Can't get my mikrotik router to run anymore than 150 nodes

Hey my internet keeps cutting out/bogging down when I have 150 nodes running and I know my mikrotik rb5009 should be able to handle a lot more nodes I changed the udp-timeout and udp-stream-timeout to be 40 seconds as storage guy has said in the advanced routers thread. But IDK what else to do I upgraded my isp speed to 1200mbps dl 200mbps upload and it still bogs down and cuts out maybe someone will see this and have a solution?

Thanks

2 Likes

So, 150 nodes is allot, I think that’s in the region of 50k-100k sessions, that’s definitely more than “homelab” territory.

Each node is roughly 3 Mbit/s, but not much is happening… From playing on the previous testnets, it can go allot higher if you have a hot records, watch the GETS in vdash.
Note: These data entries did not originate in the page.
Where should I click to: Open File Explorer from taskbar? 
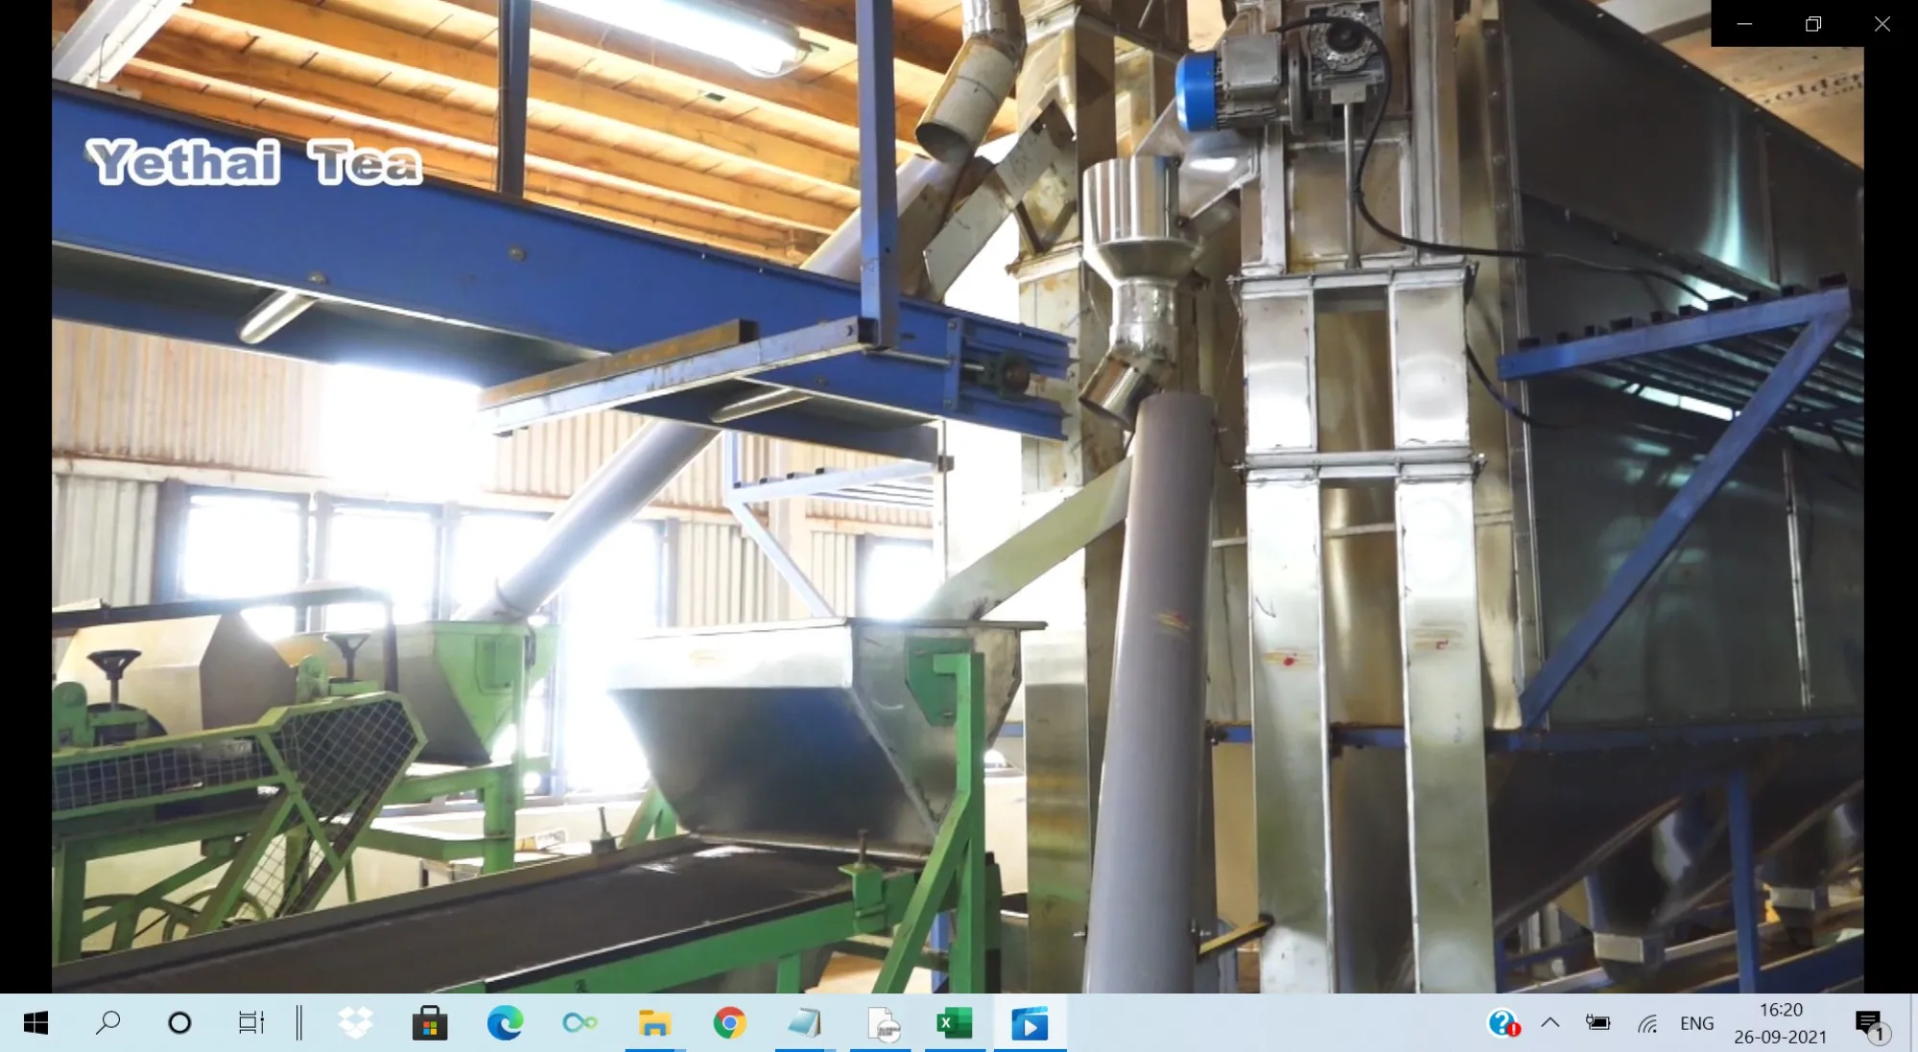654,1023
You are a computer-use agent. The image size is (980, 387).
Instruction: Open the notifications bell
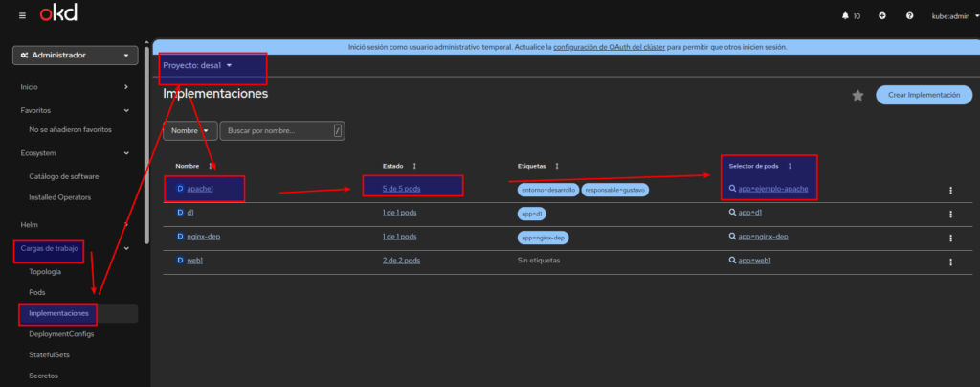tap(823, 16)
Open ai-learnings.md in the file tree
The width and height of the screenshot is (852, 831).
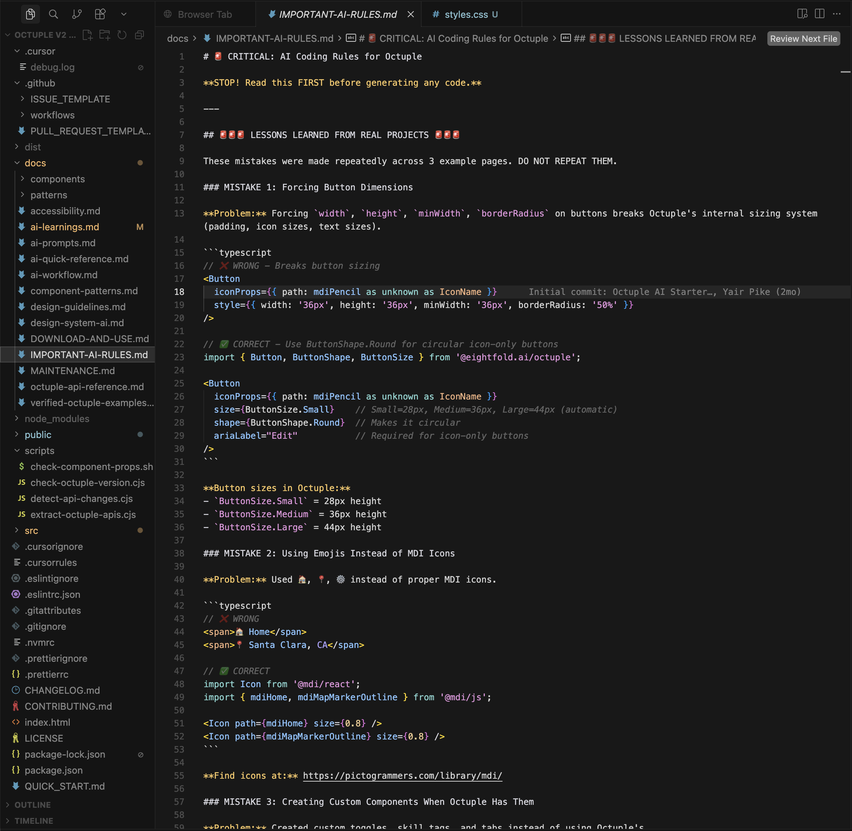point(65,227)
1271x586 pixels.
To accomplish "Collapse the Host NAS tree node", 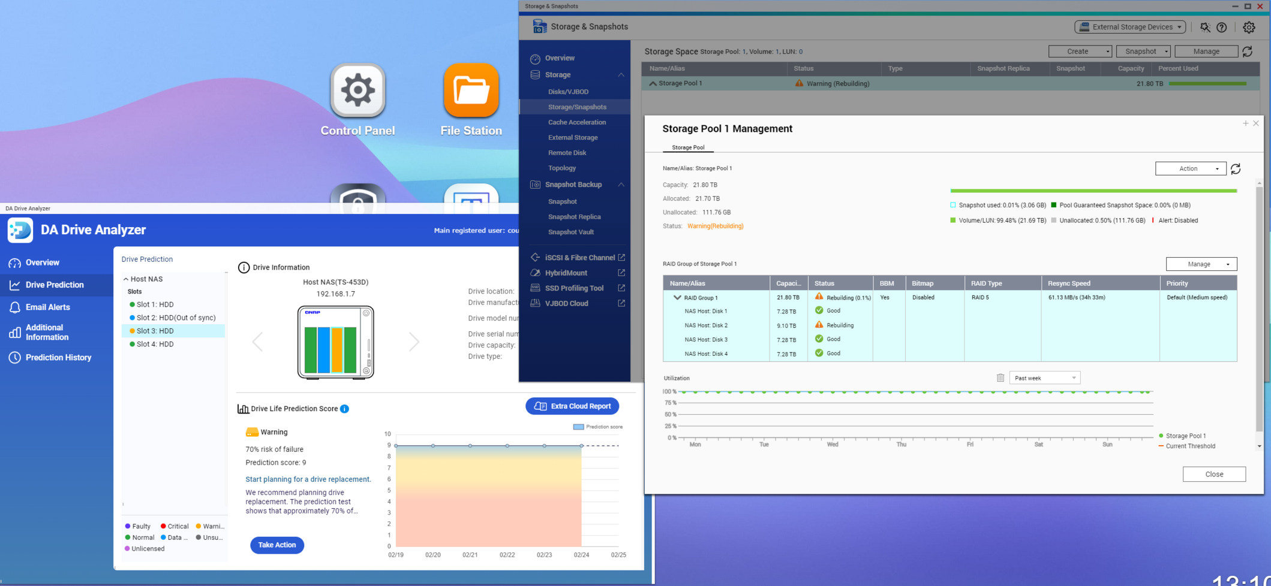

so 150 nodes is roughly 450 Mbit/s

Ideally you would need 500 symmetric (up/down)or greater for that number of nodes, and leaving something left over for basic internet use - 200mbps up, seems like not enough for 150 nodes, although my math could be wrong.
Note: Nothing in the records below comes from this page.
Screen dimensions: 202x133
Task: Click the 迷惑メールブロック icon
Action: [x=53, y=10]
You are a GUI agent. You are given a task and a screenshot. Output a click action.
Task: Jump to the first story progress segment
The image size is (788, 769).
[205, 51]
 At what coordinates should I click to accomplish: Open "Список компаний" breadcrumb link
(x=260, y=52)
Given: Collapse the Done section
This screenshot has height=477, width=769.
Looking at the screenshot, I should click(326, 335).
To stop the internet bogging down, I would Vlan off the nodes, and apply QOS at the Vlan level. Have separate Vlan’s for home and stuff, and give them a guaranteed 20% link burstable to 80% - you will probably find some of your nodes get shunned though…

In my view, 80 - 100 nodes feels like a good place for that link, have you tried reducing the numbers by 10, and see at what point the internet feels stable ?

2 Likes

Ok thank you for the tips :slight_smile:

The thing is I upgraded my ISP modem yesterday because I upgraded my plan from 800/100 to 1200/200mbps and on the “worse” modem 150 nodes was actually somewhat stable the internet was bogged down yes but I was able to watch movies and use the internet with the new ISP modem (x8 they call it by xfinity) the internet is completely unusable with 150 nodes. I also have the modem in bridge mode so everything should be running through the mikrotik.
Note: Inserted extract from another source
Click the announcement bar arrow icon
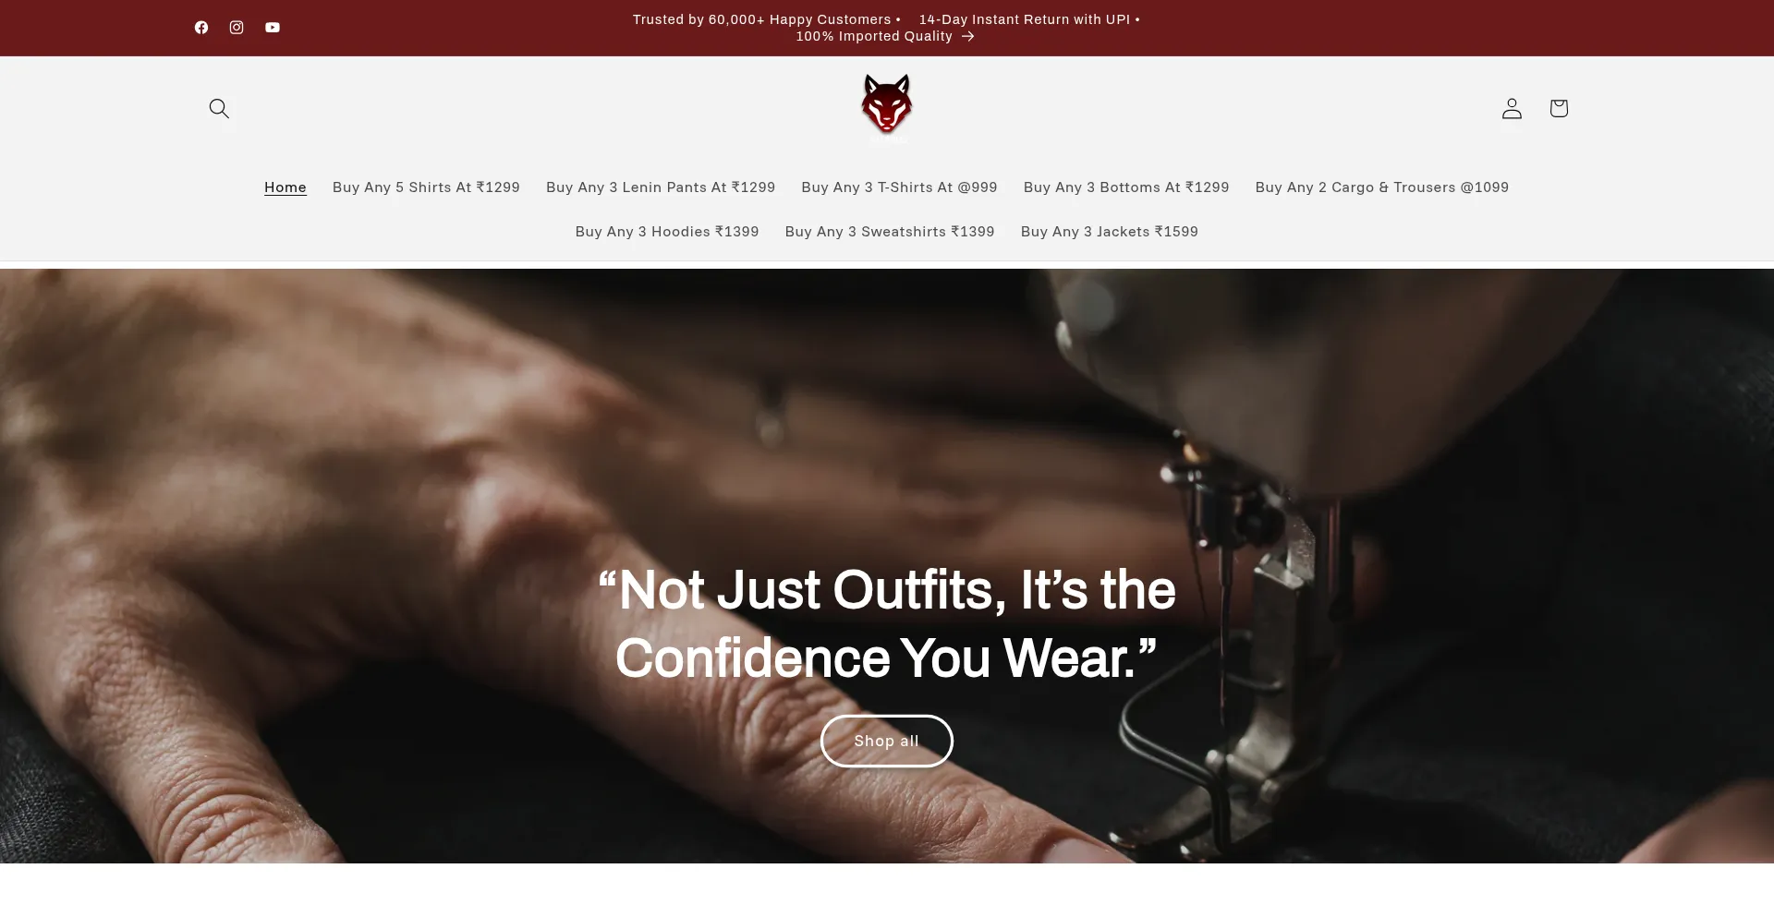Screen dimensions: 1774x917 [967, 36]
But as far as doing a Vlan off the nodes and apply Qos I’m not really sure how to do that can you explain or is there a tutorial anywhere on how to set that up?

Thanks

Remember that the lower of the 2 figures down/up determines the bandwidth available. Nodes have an approximate equal up and down b/w requirements.

I thought you had 1200/1200, but since its only 200 up then 150 is pushing it honestly. Especially when the nodes are fuller since GETS will exceed PUTS and GETS are upload. So if you can run 100 nodes today with the bandwidth you won’t be able to run near 100 when the network gets going and people are downloading stuff.

At the most idle time I am seeing 0.3Mbps per node but any node can go up to 1 or 1.5Mbps and dunno what it spikes to when a GET is done on a 1/2MB chunk since only tiny chunks are being uploaded at this time.

As @Jadkin said the connections for 150 nodes can be very high. Like over 75,000 simultaneous connections then there are the connections still waiting to time out. The connections waiting to time out is what the settings were to help reduce.

The people running a 1000 nodes are using things like pfsense where they can set the connection limits to over 1,000,000.

I have yet to explore the rb5009 to see if the nat table (connections) can be increased beyond its current setting.

And segmenting the network is the way to go helping to tame your nodes a little from hogging every bit of connections/bandwidth. Typically they will survive, unless you have too many nodes then they will cascade into failure (ie shunned by too many)

BTW did you look at the specs and note what the routing ability of the rb5009 is? I have only got 40Mbps upload speed so that is why I selected it since it will be way more than I can use. But at 200Mbps, it won’t be as terrific. That routing packets per second determines the absolute maximum number of packets it can route and nodes is asking the router to route packets through it.

[EDIT 2] For large packets you’ll be fine, but once the packets are small like nodes send/receive all the time in large quantities then the absolute maximum tested rate is around 400-500 Mbps with 25 simple queues. 150 nodes will mean its even slower. So you maybe are exceeding the capabilities of the rb5009 and be better going to commercial grade router or get someone to build you a pfsense box to use.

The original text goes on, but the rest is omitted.